*** Opening Records supplied ***

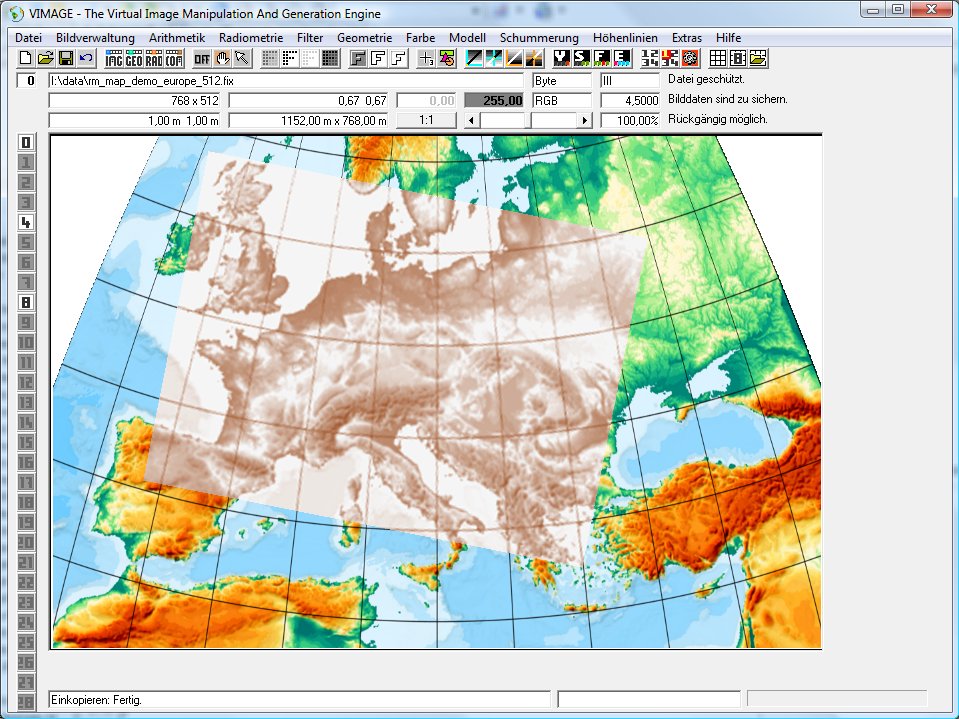
Task: Click the file path input field
Action: [x=285, y=80]
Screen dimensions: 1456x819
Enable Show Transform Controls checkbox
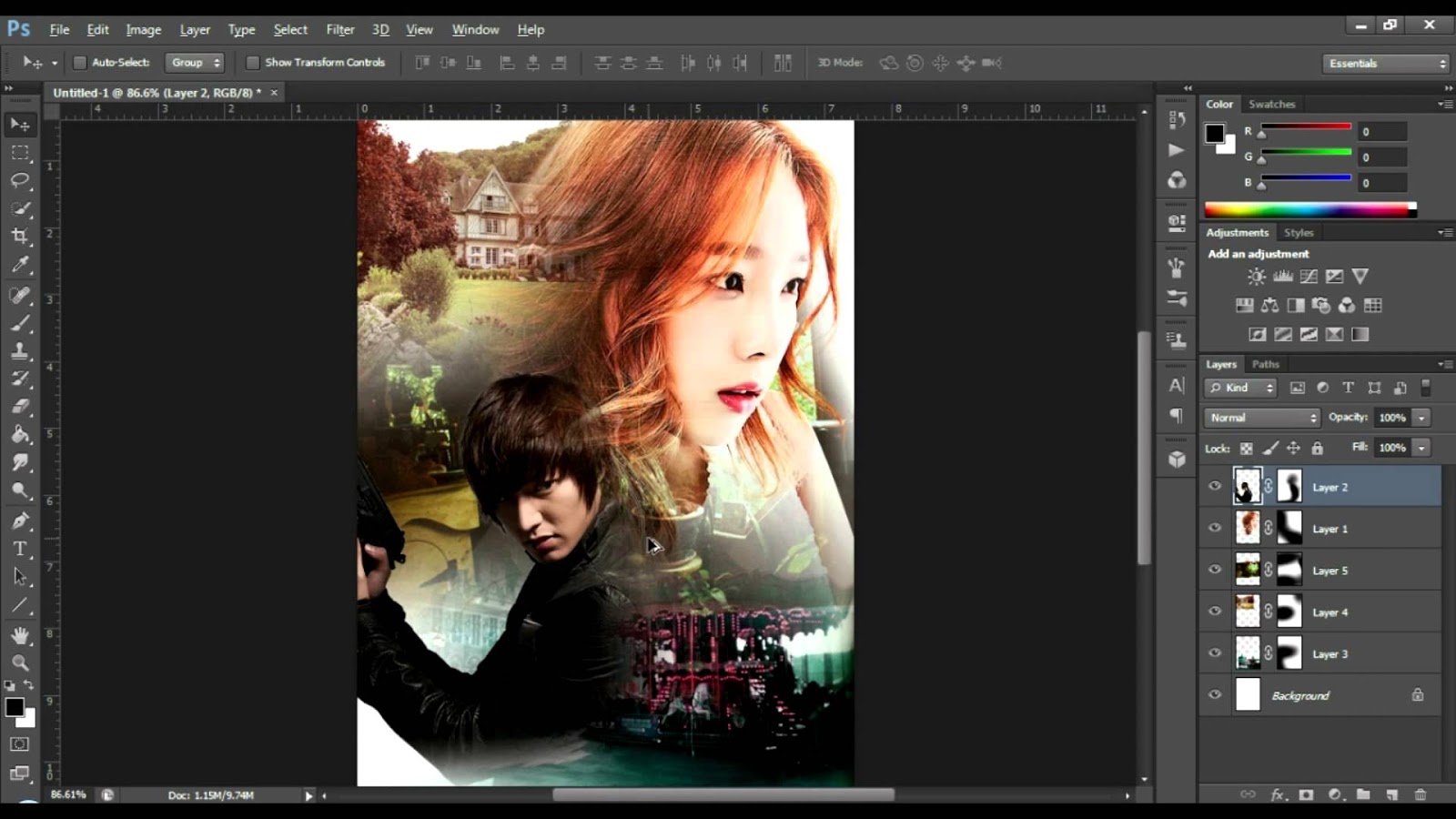point(253,63)
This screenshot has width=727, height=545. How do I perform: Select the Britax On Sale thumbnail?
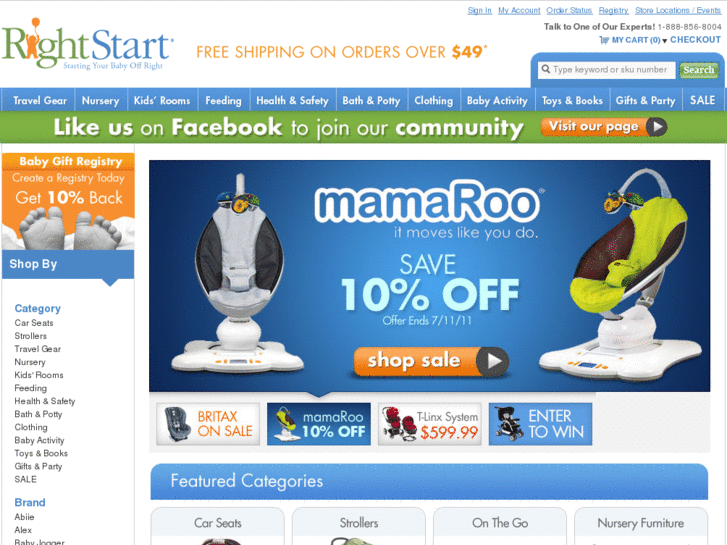point(208,424)
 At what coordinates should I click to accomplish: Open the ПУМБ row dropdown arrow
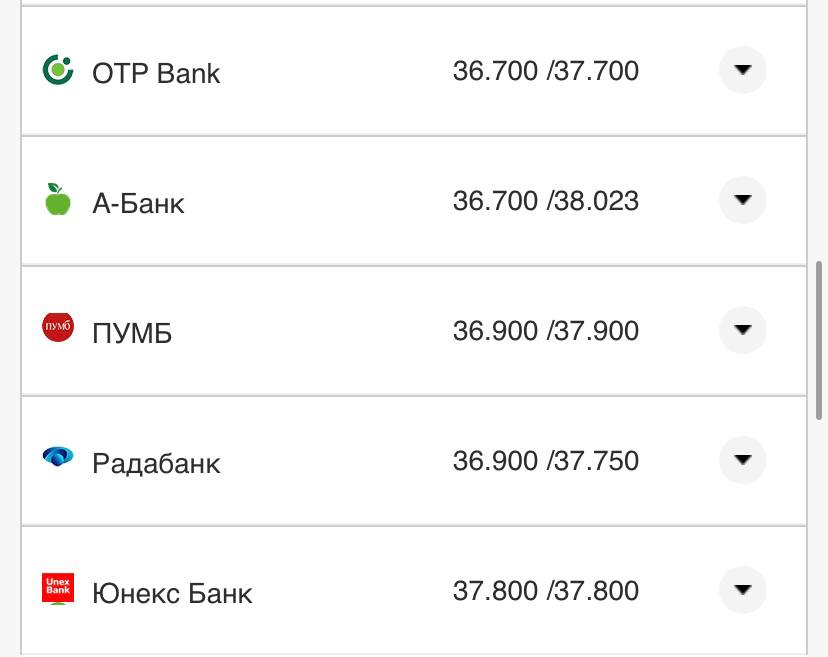742,330
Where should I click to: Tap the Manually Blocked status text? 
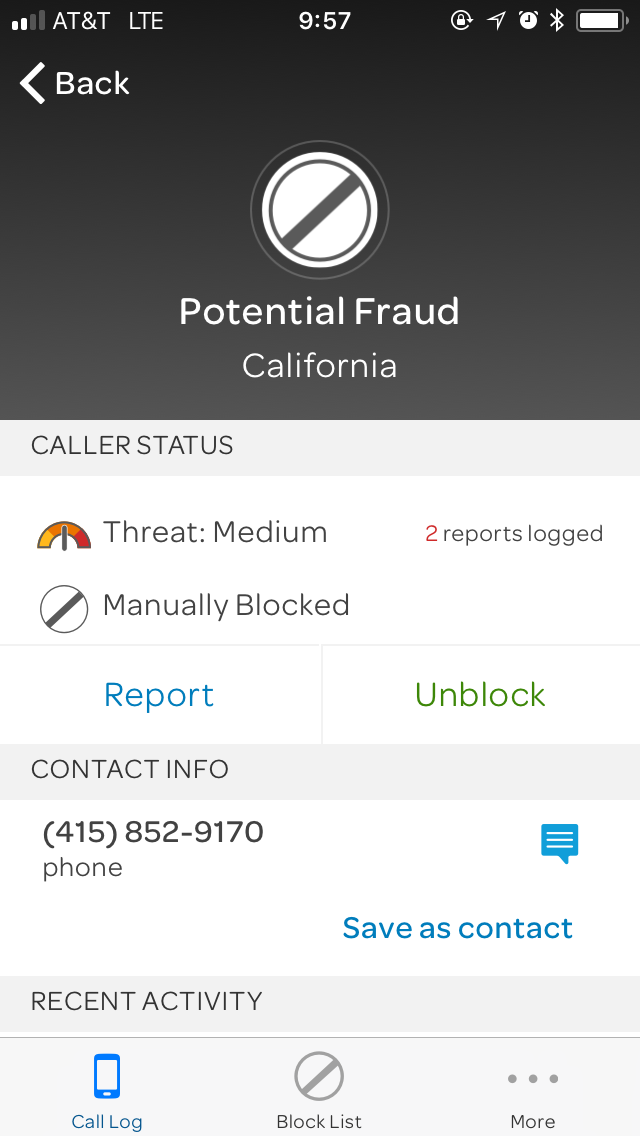click(226, 605)
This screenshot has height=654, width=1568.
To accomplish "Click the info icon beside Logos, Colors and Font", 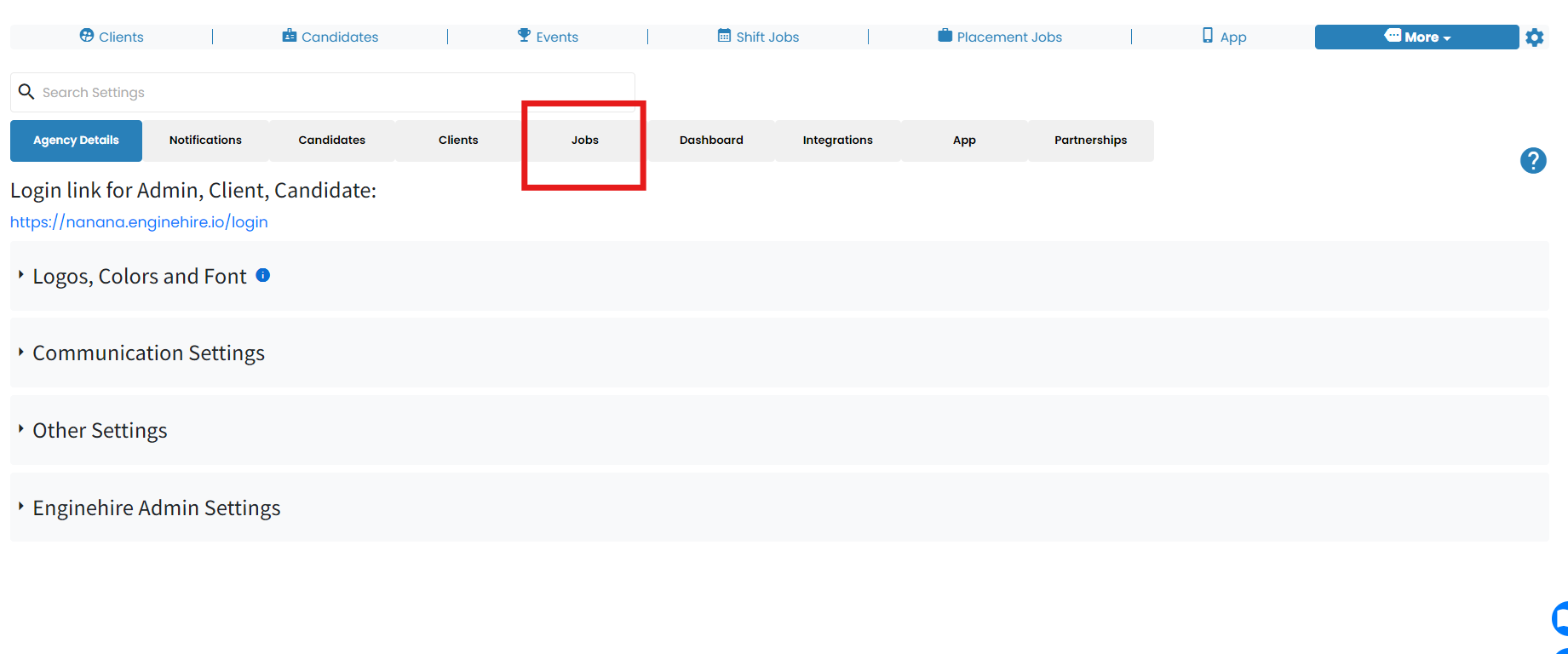I will pyautogui.click(x=263, y=275).
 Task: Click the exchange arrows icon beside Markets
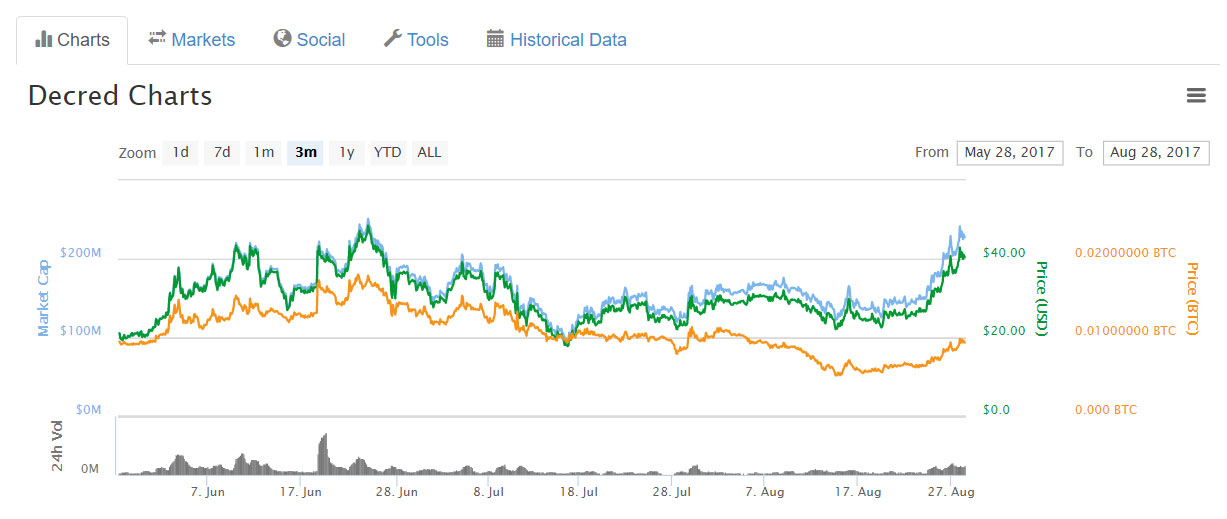(x=157, y=39)
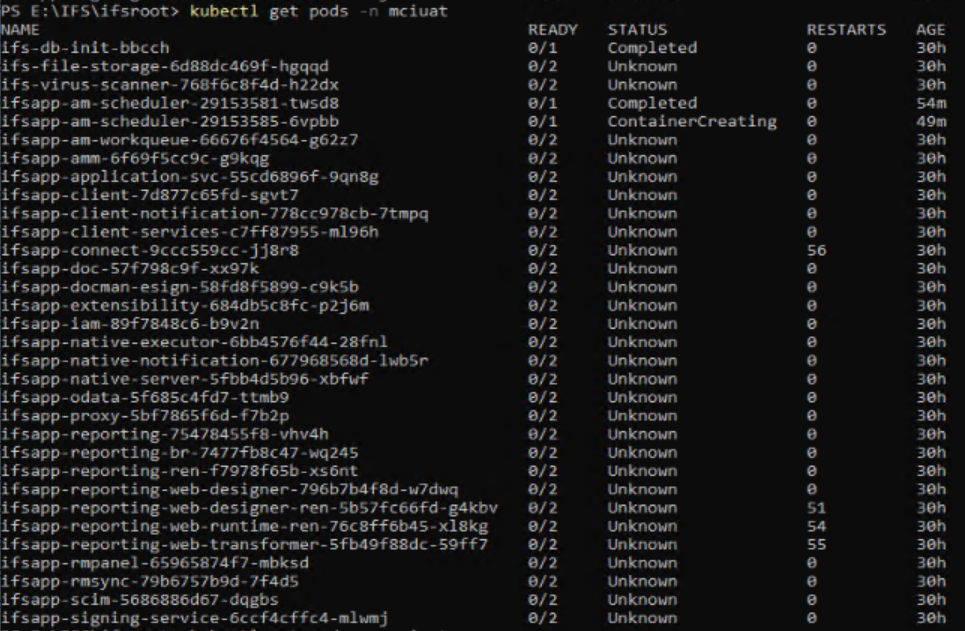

*** Closing Records supplied ***

Task to complete ->
Leave every picture out and set down exactly the lines running from the one with "Task: Click the exchange" to the last line of the material above.

Solution to this task ->
 Task: Click the exchange arrows icon beside Markets
(x=157, y=39)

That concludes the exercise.